To do: Below are records to repeat exactly; do not include any pictures.

Source information:
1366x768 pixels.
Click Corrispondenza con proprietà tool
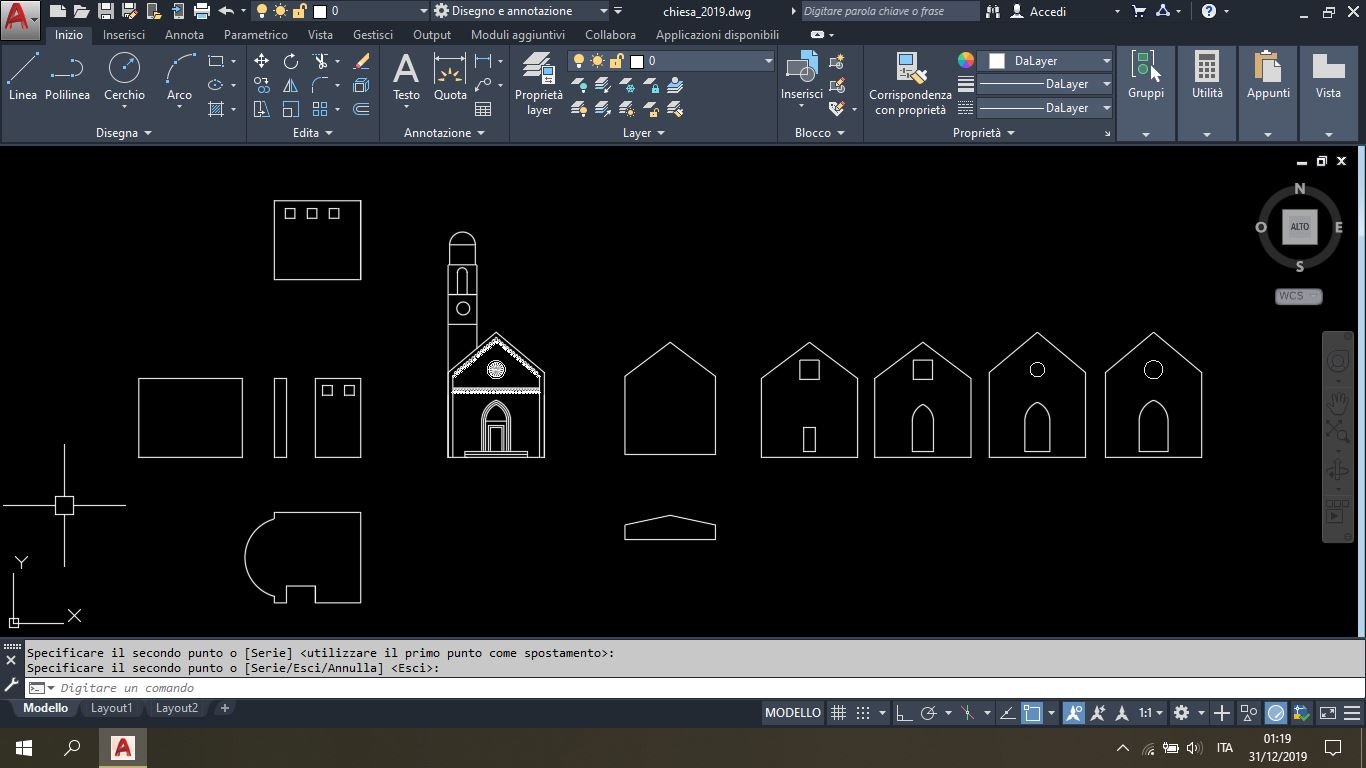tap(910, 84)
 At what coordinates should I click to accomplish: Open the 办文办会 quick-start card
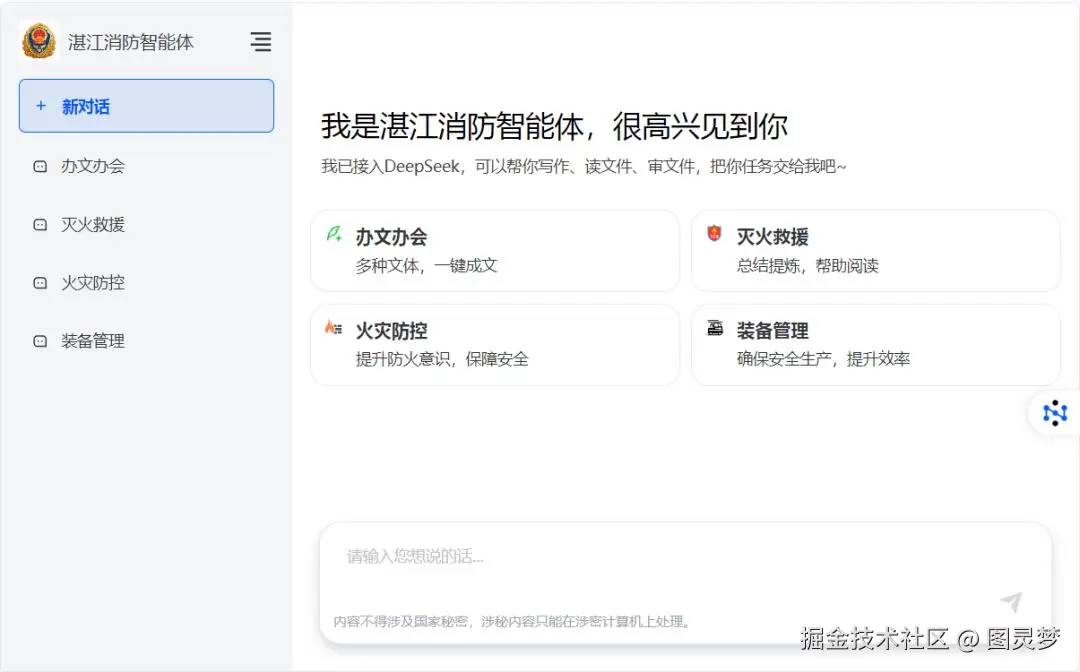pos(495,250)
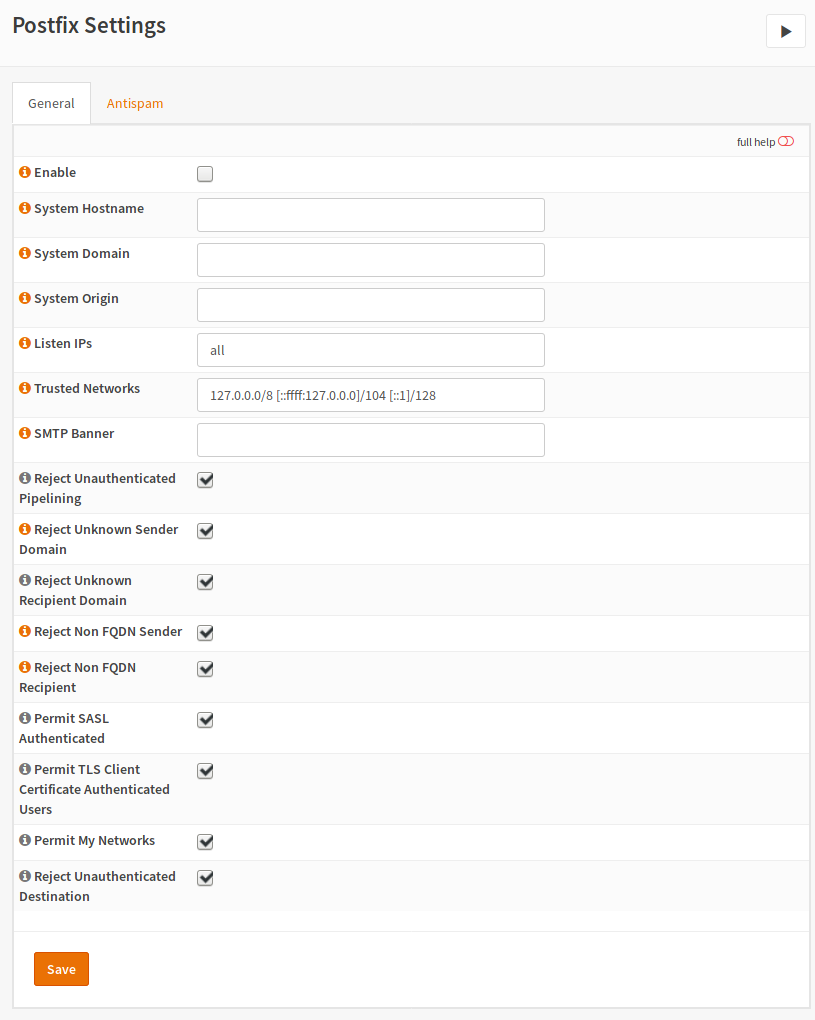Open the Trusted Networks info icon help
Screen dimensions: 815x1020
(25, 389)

Solution to this task:
1366x768 pixels.
Click Corrispondenza con proprietà tool
tap(910, 84)
 At what coordinates should I click to accomplish: Open the 办文办会 quick-start card
pos(495,250)
Open the Trusted Networks info icon help
Screen dimensions: 815x1020
(25, 389)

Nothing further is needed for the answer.